Abstract
Background
Patients with multiple rib fractures may require mechanical ventilation due to respiratory insufficiency. We hypothesized that delayed intubation leads to worse outcomes compared to early intubation.
Methods
We analyzed data from the Trauma Quality Improvement Program database (2017-2021) for adults with ≥ 3 rib fractures requiring intubation. Patients were divided into groups of early and delayed intubation (after 24 hours from admission). Outcomes included in-hospital mortality, complications, and tracheostomy need. Resource utilization metrics were compared.

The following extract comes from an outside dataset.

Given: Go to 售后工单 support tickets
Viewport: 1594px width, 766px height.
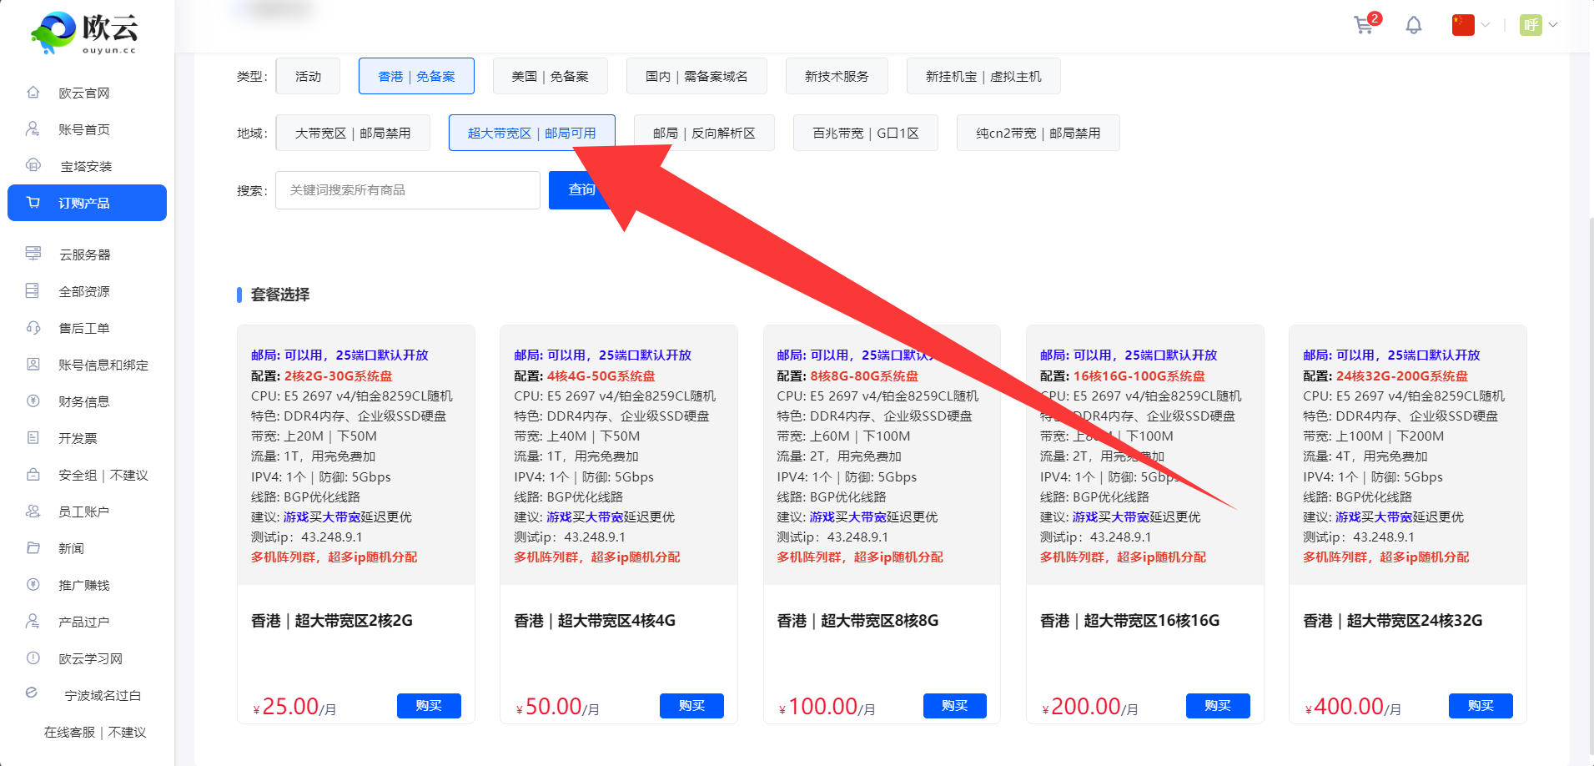Looking at the screenshot, I should [83, 328].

Groups were balanced using inverse probability of treatment weighting, and complex samples logistic regression was used to evaluate the effect of delayed intubation on outcomes while controlling for covariates.
Results
Out of 191,816 patients with ≥3 rib fractures, 5339 underwent early intubation and 4004 underwent delayed intubation. Delayed intubation patients were older, more often female, less severely injured, had fewer bilateral fractures and flail chest, but higher tracheostomy need. Factors associated with delayed intubation included age > 60, ISS < 16, absence of bilateral fractures, smoking, and COPD. After adjustment, delayed intubation was associated with higher mortality (19.7% vs 13.7%), longer hospital and ICU stays, increased mechanical ventilation duration, and fewer ICU- and ventilator-free days. Additionally, delayed intubation was linked to increased ARDS, pulmonary embolism, severe sepsis, and acute kidney injury. It independently increased mortality odds (OR 1.584).
Discussion
Delayed intubation in patients with multiple rib fractures is associated with worse clinical outcomes and increased resource utilization. This link between delayed intubation and worse outcomes highlights the importance of recognizing at-risk individuals and considering early intubation.